While it is advertised as a sequel to Knocked Up, one of the few Apatow movies I liked, it is a sequel only in that it follows the two subordinate characters out of Knocked Up, not the stars of that film.

Pete (Paul Rudd) and Debbie (Leslie Mann) are both approaching their 40th birthdays. They have two children, Sadie and Charlotte (played by Apatow’s daughters, Maude and Iris Apatow). The Apatow children seem to have bright futures in front of them as actresses because their performances are spot on.

The dialogue among the four of them is funny, sometimes hilarious, and sometimes poignant. Rudd and Mann give fine performances, but I thought Mann’s sparkled brighter.

There is one scene in particular that stood out for me, one that should be shown in every law school for how to prepare a witness. Pete and Debbie are called in front of the school principal because of something that happened. The way they handle it is nothing short of brilliant.

On the downside, Apatow still throws in childish scenes that would have been better left out, like several with Pete sitting on the toilet. I fail to see the reason to show a character going to the bathroom in a movie. Everybody in the movie drops F bombs, although not as many as in other Apatow movies. And there are a couple of scenes of Debbie giving Pete oral sex.

But by and large these do not destroy what is a funny, highly entertaining film.

Silver Linings Playbook
swan_very_good
Runtime 122 minutes.
Not for children.

Jennifer Lawrence and Bradley Cooper in “Silver Linings Playbook.”

Jennifer Lawrence and Bradley Cooper in “Silver Linings Playbook.”

Nobody wants to tell the viewing audience what this is about before they buy their tickets. The synopsis by The Weinstein Company is completely silent about the main theme, only saying that “Pat Solatano (Bradley Cooper) has lost everything – his house, his job, and his wife.

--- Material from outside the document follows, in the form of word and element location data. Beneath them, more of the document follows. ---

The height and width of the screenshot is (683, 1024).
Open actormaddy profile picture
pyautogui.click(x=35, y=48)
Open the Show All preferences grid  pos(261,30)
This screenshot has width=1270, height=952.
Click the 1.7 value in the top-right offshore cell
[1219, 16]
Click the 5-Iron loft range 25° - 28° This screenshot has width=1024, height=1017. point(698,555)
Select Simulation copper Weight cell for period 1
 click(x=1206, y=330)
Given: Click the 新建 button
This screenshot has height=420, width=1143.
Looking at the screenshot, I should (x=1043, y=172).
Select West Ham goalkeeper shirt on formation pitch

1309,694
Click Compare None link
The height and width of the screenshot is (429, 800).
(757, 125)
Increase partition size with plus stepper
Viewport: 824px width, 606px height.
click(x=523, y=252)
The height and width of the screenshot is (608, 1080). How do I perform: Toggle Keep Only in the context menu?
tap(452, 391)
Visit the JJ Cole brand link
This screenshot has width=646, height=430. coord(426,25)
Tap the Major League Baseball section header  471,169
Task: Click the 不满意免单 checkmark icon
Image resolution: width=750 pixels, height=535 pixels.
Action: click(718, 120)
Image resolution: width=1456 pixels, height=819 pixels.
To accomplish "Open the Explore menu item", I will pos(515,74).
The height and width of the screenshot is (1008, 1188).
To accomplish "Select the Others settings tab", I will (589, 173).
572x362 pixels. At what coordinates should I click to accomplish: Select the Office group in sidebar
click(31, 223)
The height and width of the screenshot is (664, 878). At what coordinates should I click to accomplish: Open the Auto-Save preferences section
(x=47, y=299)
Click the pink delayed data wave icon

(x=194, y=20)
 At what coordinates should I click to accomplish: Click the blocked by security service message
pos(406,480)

He now finds himself living back with his mother (Jacki Weaver) and father (Robert De Niro) after spending eight months in a state institution on a plea bargain.”

This implies that Pat did not belong in the mental institution. In fact Pat is seriously bipolar and probably shouldn’t have been released from the institution. The Weinstein Company goes on to say that this is just about Pat trying to rebuild his life and get back together with his estranged wife. That’s not what the movie is about.

This movie is about two people with mental illness that appears more serious than mere neurosis trying to find love despite their illnesses. But it’s not about Pat’s relationship with his wife, which is merely a McGuffin. The person with whom he finds himself involuntarily getting involved with is not Pat’s wife, but Tiffany (Jennifer Lawrence), a girl he meets at a dinner party. Tiffany, while not as disturbed as Pat, has her problems, too.

This is a dark comedy about a serious subject. Cooper and Lawrence do themselves proud. In addition to her outstanding performance, Lawrence displays a body that was well hidden in The Hunger Games and Winter’s Bone. In this film she is as sexy an actress as one will see on the screen, especially when she takes stage in a form-fitting, steamy white outfit in the dancing finale.

It’s brilliantly directed by David O Russell, who also wrote the script based on a novel by Matthew Quick. Although overly long for a romcom, this is not your garden variety romcom because it tackles a serious subject in an entertaining manner. There are some real laughs. The dialogue is sometimes as quick as the dialogue between George Segal and Glenda Jackson in A Touch of Class (1973), the first third of which is among the funniest films of all time.

Cooper gives a fine performance in a difficult role, but the one who really shines is Lawrence, who should be up for awards for this one. She nails it.